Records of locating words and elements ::
========

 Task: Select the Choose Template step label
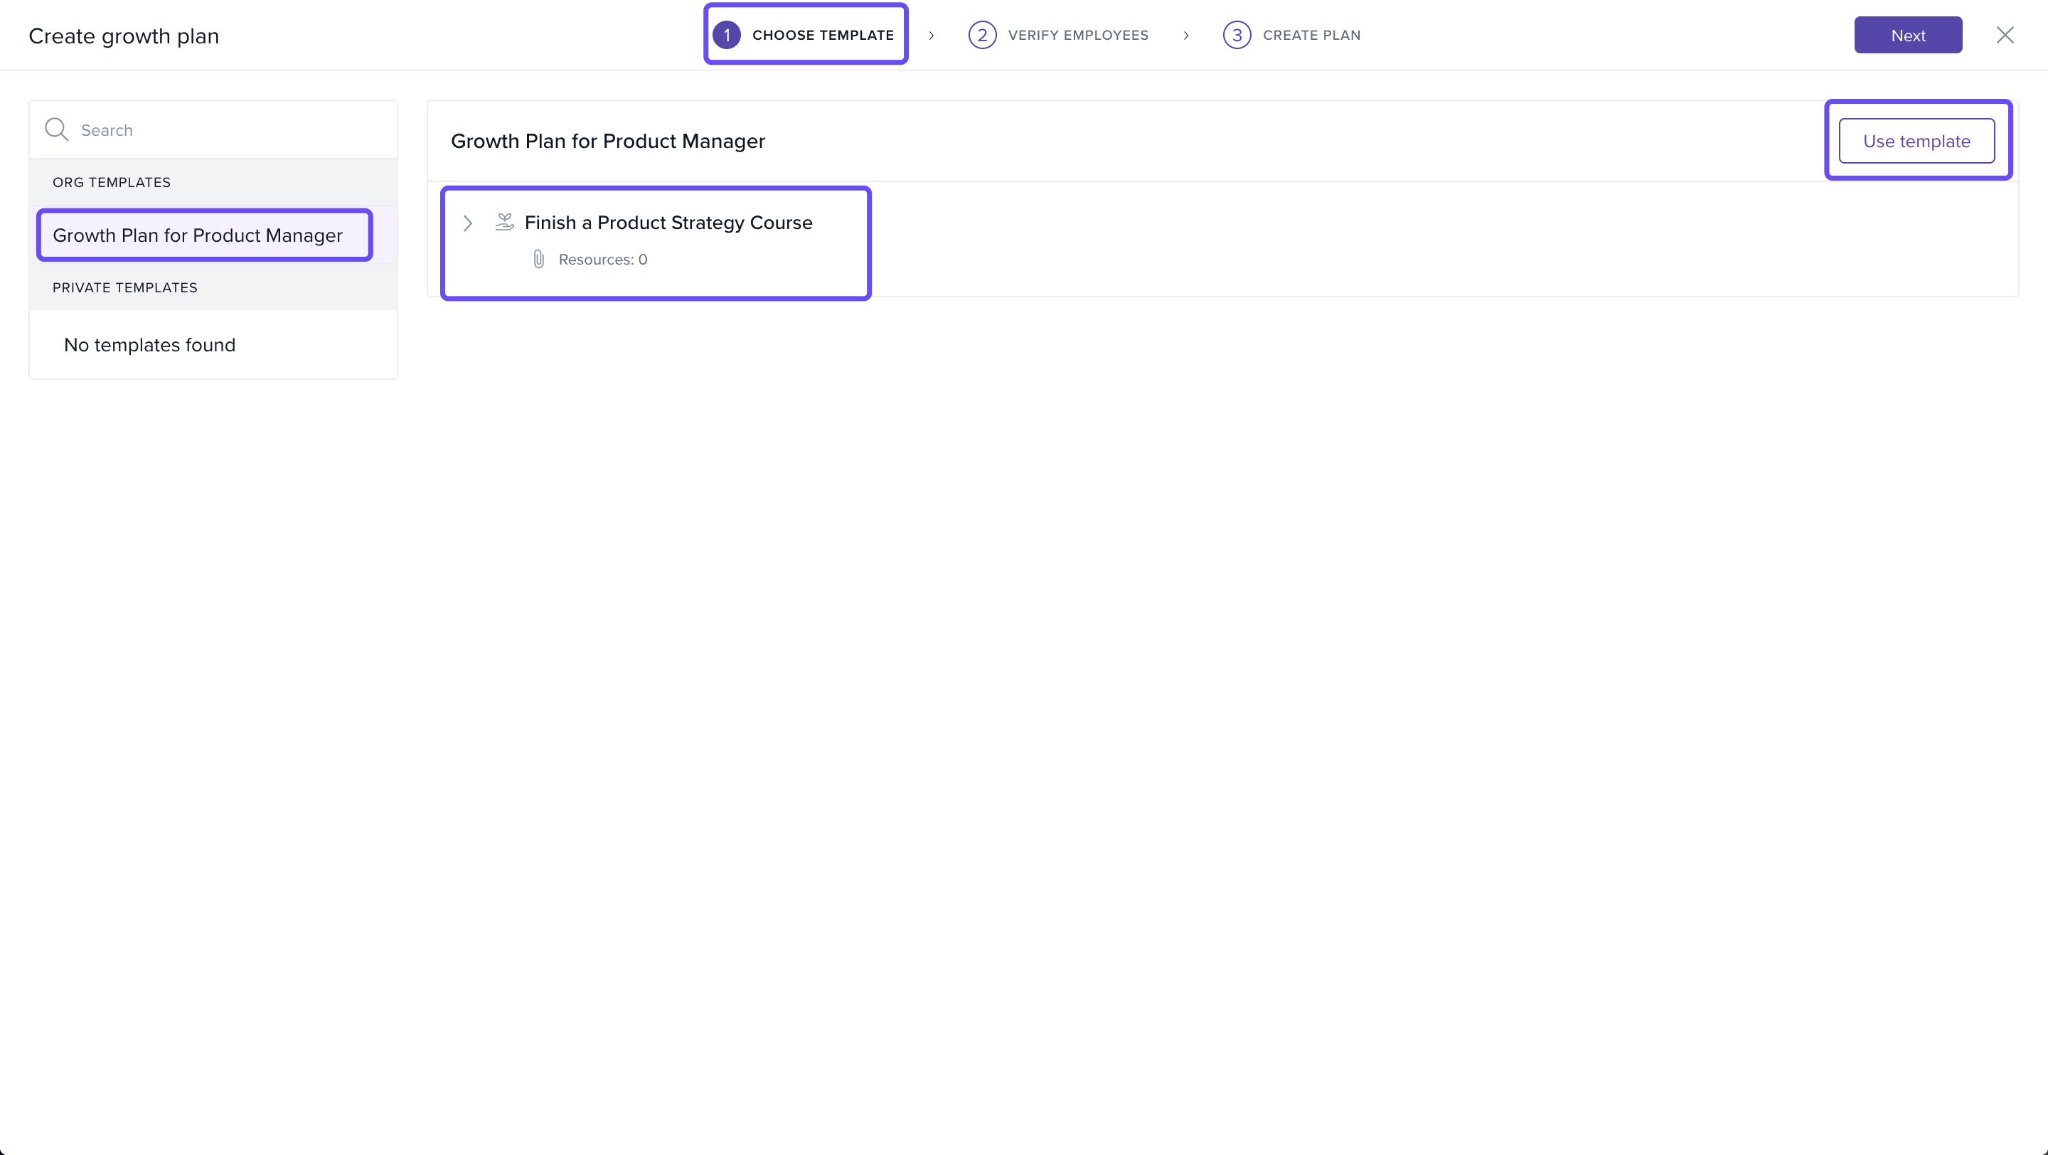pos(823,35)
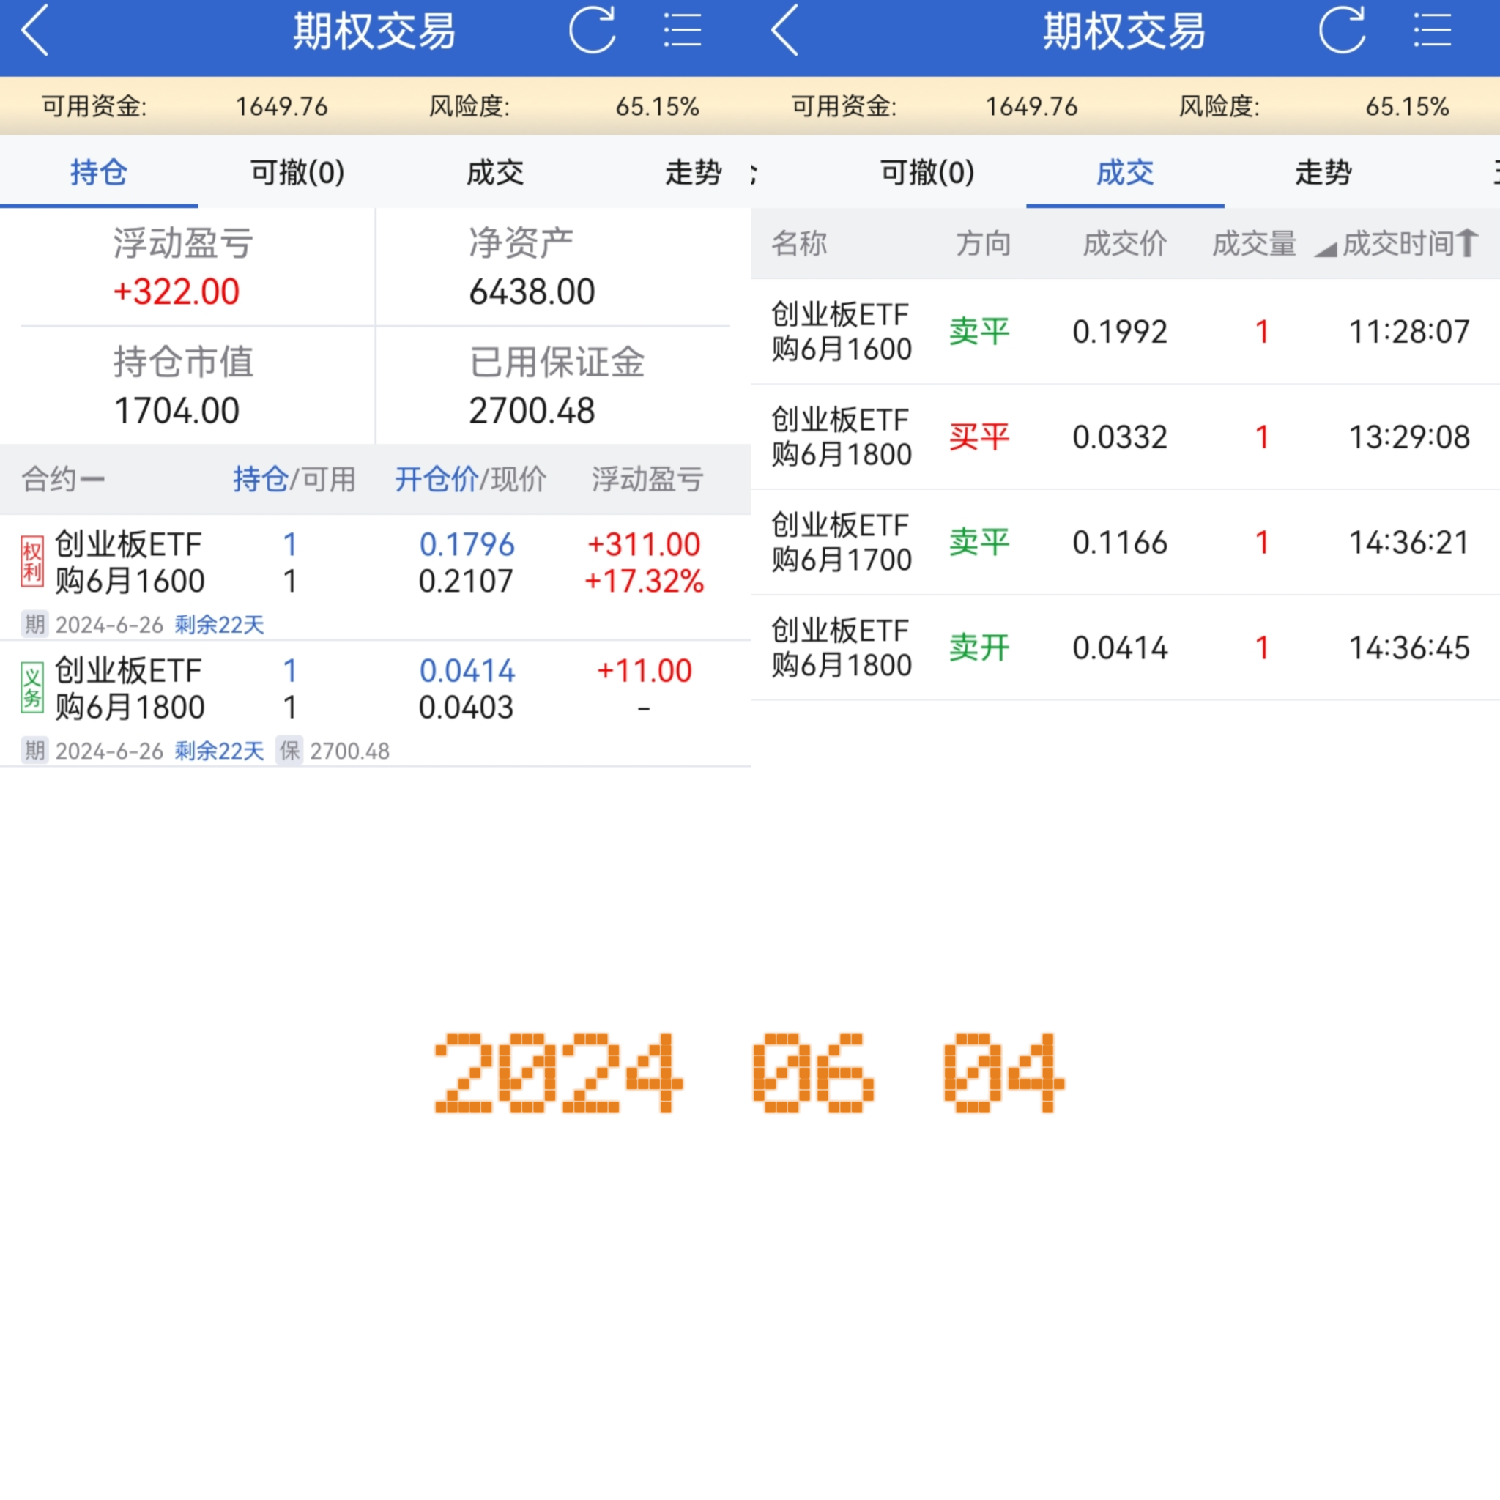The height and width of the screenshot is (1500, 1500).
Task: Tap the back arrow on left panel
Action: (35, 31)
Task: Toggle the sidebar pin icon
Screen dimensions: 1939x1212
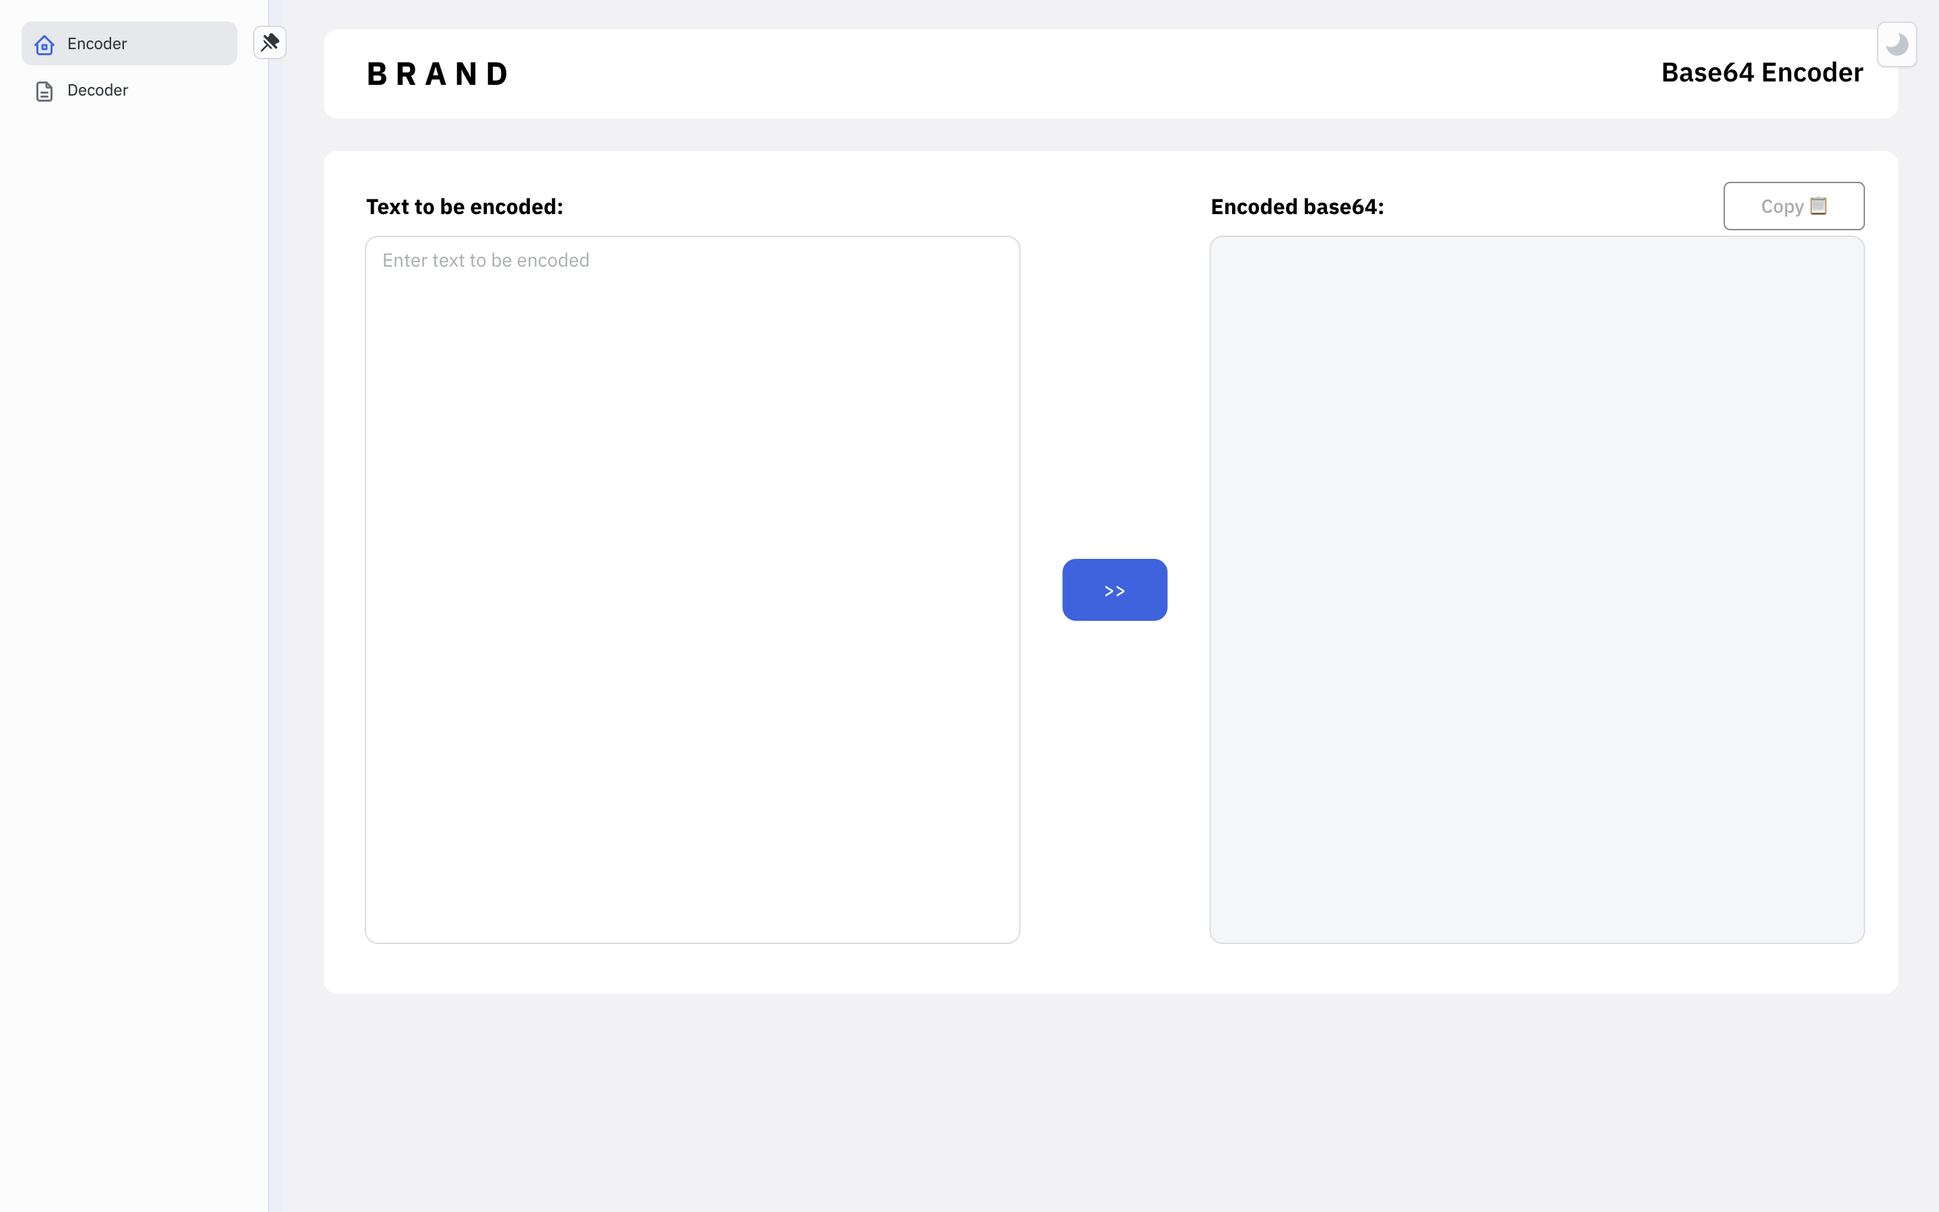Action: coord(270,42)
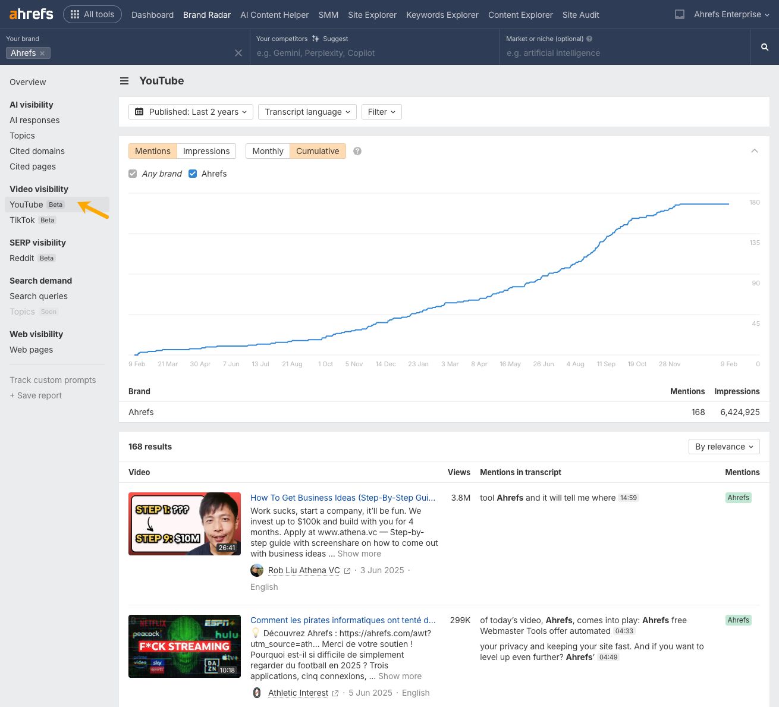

========

Written task ::
Please arrange the items from the line with "Task: Toggle the sidebar pin icon" through the end of the items as a two-column CSV with the columns input and output, one row per item, the item's text under input and its answer under output, each in one quoted field with line breaks turned into spaces. Leave the pictures out.

Answer to this task ::
input,output
"Task: Toggle the sidebar pin icon Screen dimensions: 1939x1212","Action: coord(270,42)"